Как-то однажды, уже в семнадцать, увидел в зеркале – всё подлопаточье у меня в крапинку.
Было мне то ли пять, то ли шесть, когда отец нас оставил (из-за меня, проклятого), а мы перебрались в посёлок с матерью, к троюродной её не то тётке, не то бабке. Звали её то ведьмой проклятой, то Емельяновной. Я называл её «восемь», но по-китайски, растягивая гласный, а потом язык отказывался повиноваться и ни в «бка», ни «бушка» не складывался.
Я сторонился её. Впрочем, как всех, кажется.
Однажды качался на пустыре у штольни на выцветших ржавых, собирал губами, по-лошадиному, скатившиеся по щекам. Привычно саднили поклёванные камнями худые мои лопатки, мерный скрип успокаивал непонятно и открывал потаённые, за веками скрытые шлюзы – слезы становились весенним паводком, выплёскивались через край.
Мишка появился из ниоткуда и сел рядом. Я носом шмыгнул, помню, раз-другой, помог ему раскачаться, слово зацепилось за слово, вдруг оказалось, что Мишке, как и мне, нравится рассматривать насекомых и пересчитывать листья на сброшенных ветром сухих ветвях.

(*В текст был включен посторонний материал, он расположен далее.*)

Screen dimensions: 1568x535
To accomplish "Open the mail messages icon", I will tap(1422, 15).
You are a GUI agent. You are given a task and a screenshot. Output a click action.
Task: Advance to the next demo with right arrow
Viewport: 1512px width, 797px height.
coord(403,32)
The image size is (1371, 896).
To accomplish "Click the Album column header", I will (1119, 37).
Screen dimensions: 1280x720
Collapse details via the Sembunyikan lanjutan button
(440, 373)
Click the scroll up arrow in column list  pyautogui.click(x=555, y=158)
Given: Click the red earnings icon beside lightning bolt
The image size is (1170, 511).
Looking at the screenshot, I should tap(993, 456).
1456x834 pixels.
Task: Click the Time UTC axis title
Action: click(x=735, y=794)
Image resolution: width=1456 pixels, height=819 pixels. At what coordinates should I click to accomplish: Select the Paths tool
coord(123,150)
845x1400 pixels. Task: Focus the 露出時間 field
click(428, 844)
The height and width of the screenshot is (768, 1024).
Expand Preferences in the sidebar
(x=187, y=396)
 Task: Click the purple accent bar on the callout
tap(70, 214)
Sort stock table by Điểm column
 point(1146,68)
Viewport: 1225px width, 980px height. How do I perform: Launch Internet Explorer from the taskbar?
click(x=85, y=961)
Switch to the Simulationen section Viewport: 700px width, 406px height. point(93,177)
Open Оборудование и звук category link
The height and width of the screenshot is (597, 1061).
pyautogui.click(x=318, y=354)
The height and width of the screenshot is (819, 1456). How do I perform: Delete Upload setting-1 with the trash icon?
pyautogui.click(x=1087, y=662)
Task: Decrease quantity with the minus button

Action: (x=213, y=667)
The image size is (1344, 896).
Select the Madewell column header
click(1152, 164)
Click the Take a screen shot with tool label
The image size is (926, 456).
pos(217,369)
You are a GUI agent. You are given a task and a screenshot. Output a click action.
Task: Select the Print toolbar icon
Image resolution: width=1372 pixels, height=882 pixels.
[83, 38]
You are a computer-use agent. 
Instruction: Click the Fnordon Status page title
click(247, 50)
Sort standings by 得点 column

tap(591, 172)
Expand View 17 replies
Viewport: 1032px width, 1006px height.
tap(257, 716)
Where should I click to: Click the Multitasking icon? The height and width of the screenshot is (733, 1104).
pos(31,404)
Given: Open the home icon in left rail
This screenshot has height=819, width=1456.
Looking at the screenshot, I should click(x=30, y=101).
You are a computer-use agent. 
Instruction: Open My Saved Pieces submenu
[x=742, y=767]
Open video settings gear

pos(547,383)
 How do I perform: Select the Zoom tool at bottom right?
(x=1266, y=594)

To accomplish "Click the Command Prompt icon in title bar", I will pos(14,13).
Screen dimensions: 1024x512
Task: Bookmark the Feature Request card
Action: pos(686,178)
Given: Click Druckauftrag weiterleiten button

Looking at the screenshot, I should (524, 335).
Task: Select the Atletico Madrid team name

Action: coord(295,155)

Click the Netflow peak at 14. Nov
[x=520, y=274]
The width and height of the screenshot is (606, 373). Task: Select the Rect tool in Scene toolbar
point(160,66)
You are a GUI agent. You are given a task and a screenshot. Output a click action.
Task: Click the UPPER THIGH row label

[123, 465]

Мы сбегали на полный пожухлой травы пустырь, часами валялись на старом, видавшем ещё революцию пледе, пили чуть горький отвар, украденный вместо чая. Иногда, очень редко, но всё же случалось – Мишка ко мне пробирался, минуя и мать, и бабку, прятался под одеялом, мы вместе читали Крапивина и Жюль Верна.
В школе Мишка долго не появлялся. Болел, наверное.
Потом мне случилось тринадцать. Был дураком и остался – влюбился в Светку, писал её стихи: математически точные, выверенные, графически аккуратные. Светка порой позволяла мне тихо обожествлять её. Потом устала. Выпотрошила меня, вывернула, сшила заново наспех; стежки получились рваные, неопрятные.
Я даже почти не заметил, как Мишка исподволь потерялся. Сперва я будто бы видел его, кажется, у входа в ДК, на другой стороне улицы, на станции у вагона потрёпанной электрички, а потом он исчез. Пропал.
Емельяновна – старая, дряхлая, пожимала сухими своими плечами, ладонь к уху прикладывала, мол, как, говоришь, его звали? Мишей? Не знаю такого, Степана и Кольку Лукашина знаю. Мать отмалчивалась, иногда руками всплёскивала в сердцах, дескать, какие ещё у тебя товарищи – в зеркало-то видал себя, выдумщик ненормальный?
В армию я хотел, но меня не взяли. Может, конечно, и к лучшему – я видел войну однажды в какой-то документальной хронике (летом крутили в ДК) – слишком много металла и яркого, громкого лязга. Мне кажется, там, на войне, я бы точно сошёл с ума.
Как-то раз встретил Светку. Та будто выцвела, поистрепалась малость, губы – вишня спелая прежде – устали насмешливо улыбаться. Я поздоровался было. Она меня не признала, мимо прошла, не обернулась даже. Жаль. Я бы спросил, не встречала ли Мишку часом. Научилась ли шить.
Воспоминания перепутались и не складываются. Надо переписать начисто.
Сел в электричку однажды. Станцию проезжаем, глядь – Мишка. Смотрит в окно, улыбается, машет, не то приветствуя, не то навсегда прощаясь. Выскочил, как ужаленный, озираюсь по сторонам – нет никого, электричка плывёт вдоль перрона павой, на скамейке сидит не нашенский, городской, в очках, прячет в карман озябшие пальцы.
Делать нечего. Сел рядом.
Уж не знаю, что на меня нашло тогда. Снова, как в детстве, паводок. Этот, в очках, дал бумажные носовые, выслушал сбивчивые мои воспоминания, поправил очки указательным пальцем.
– Миша, – сказал, – в твоей голове. И был, – чуть поморщился, вскользь откашлялся, – и остался. Знаешь, – добавил, – когда в жизни друзей не случается, появляются воображаемые.
Помолчал, поёжился зябко-зябко.
– С психиатрами, – уточнил, – так же.